The government aims to have at least half of the nature in protected Natura 2000 areas at a healthy nitrogen level by 2030. A large part of the solution to the nitrogen problem lies in strong nature. At the moment, this nature is overloaded with nitrogen. To reduce this tax, this requires commitment from every sector, including the Earthmoving Service.
On 29 May 2019, the Supreme Administrative Court decided that the Nitrogen Approach Program (PAS) may not be used as a basis for granting permission for activities that lead to an increase in nitrogen at the location of nitrogen-sensitive habitat types and species in Natura 2000 areas. This decision has consequences for spatial developments, such as housing, the construction of infrastructure (including waterways, railways and highways), the construction of new companies and agricultural activities that can lead to an increase in nitrogen deposition.

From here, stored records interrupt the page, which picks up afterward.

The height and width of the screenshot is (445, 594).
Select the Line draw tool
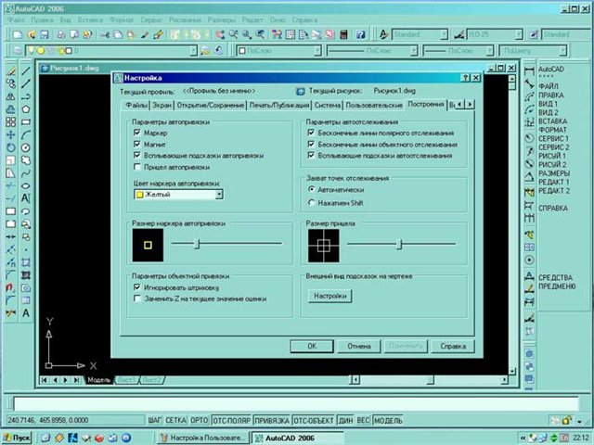coord(25,69)
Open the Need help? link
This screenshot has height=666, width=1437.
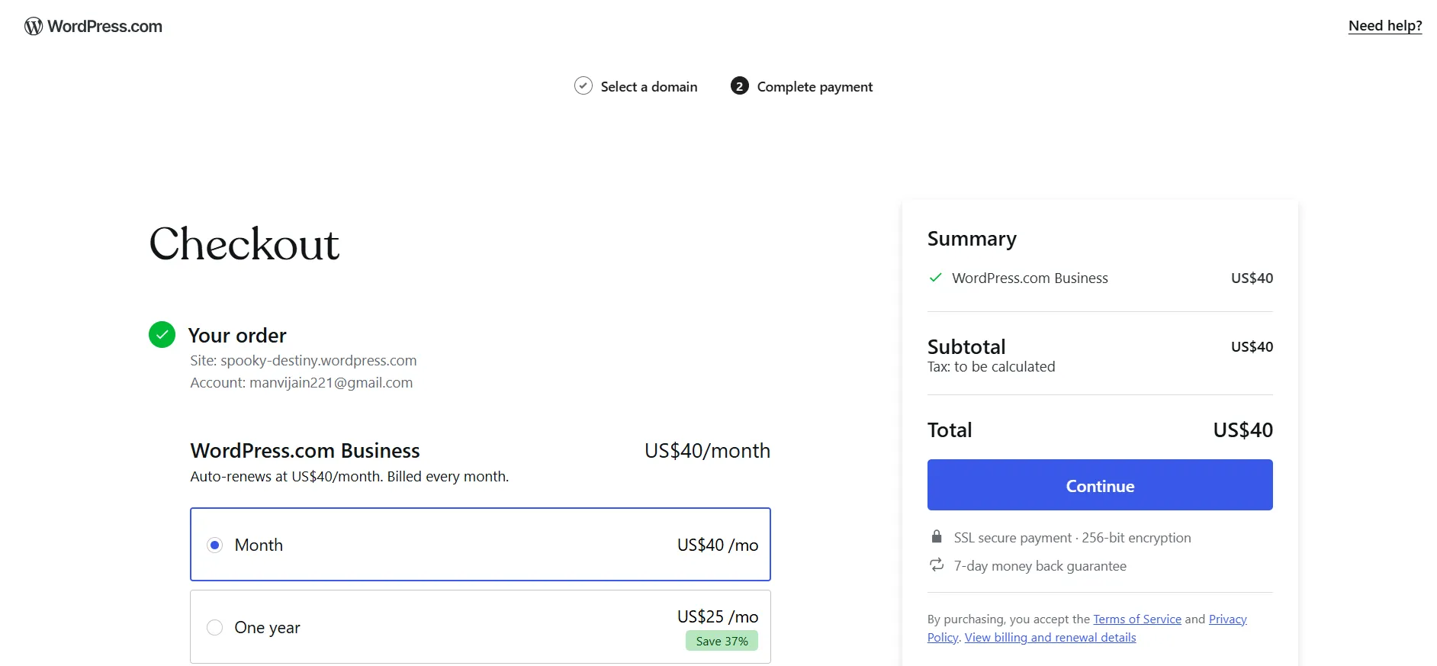(x=1385, y=26)
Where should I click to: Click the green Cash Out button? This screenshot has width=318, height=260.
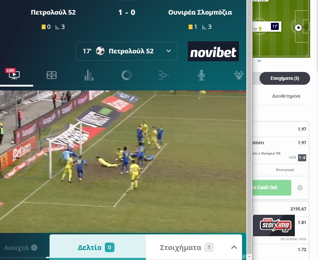[272, 188]
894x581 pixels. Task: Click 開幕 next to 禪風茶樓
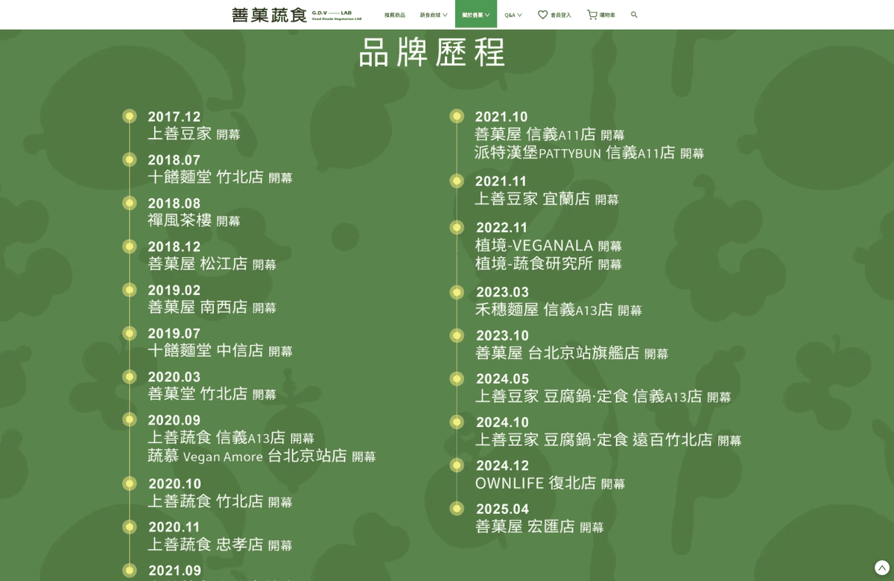[229, 221]
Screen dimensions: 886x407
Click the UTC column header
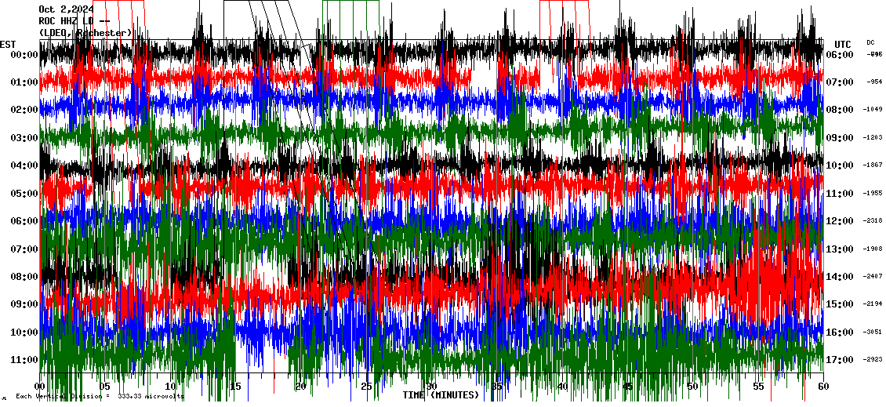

Because the PAS may no longer be used as a basis for granting permission for activities and plans that can lead to nitrogen emissions, it has become a lot more complicated to enable and realize these spatial developments that lead to an increase in nitrogen deposition in kind. 2000 areas.
Housing plans (including small-scale housing plans) can lead to an increase in nitrogen deposition. This increase may be the result of construction work in the construction phase (for example, as a result of the supply of construction materials to and earthmoving on the construction site). The use of the homes (the occupancy phase) can also lead to an increase. This increase can be the result of, for example, the use of gas, the car traffic of residents and visitors to the homes.
The government is now preparing a zoning plan that will make housing possible. For housing projects that can cause nitrogen deposition on Natura 2000 areas, it is advisable to consider project measures to reduce nitrogen deposition already during the plan development. When preparing a zoning plan that makes the construction of homes possible, a 'preliminary assessment' must then be carried out.
A preliminary test is an ecological examination. In a preliminary assessment, the question must be answered whether on the basis of objective data it can be excluded in advance that a plan or project on its own or in combination with other plans or projects may have negative effects on sensitive habitat types in Natura 2000 areas in view of nitrogen emissions. The preliminary assessment includes a description of the plan, the expected effects on all relevant Natura 2000 areas and an analysis of whether there may be significant negative or positive effects.
Furthermore, it goes without saying that if there is too much risk for the habitat types, the work will not go ahead. If it is already clear in advance that the developments made possible by the zoning plan will lead to an increase in nitrogen deposition on a Natura 2000 site, the preliminary assessment can be skipped and an appropriate assessment can be made directly (and the related environmental impact report; see Article 7.2a of the Environmental Management Act).
Many people use the AERIUS Calculator. Based on the entered data, this calculates the expected nitrogen deposition on a nitrogen-sensitive habitat in a Natura 2000 site that is included in the programme. In the rulings of 29 May 2019, the administrative court did not rule that AERIUS is not (or no longer) usable. However, the administrative court has indicated that AERIUS is not or less suitable for deposition calculations at a short distance from the source. Under certain circumstances it may therefore be necessary to perform additional calculations or have them performed.
There is also no threshold value for the increase in nitrogen deposition or a distance from a Natura 2000 site that can be used as a justification that significant negative consequences can be excluded in advance. This also means that the threshold value of 0.05 mol/ha/yr used under the PAS assessment framework is no longer usable.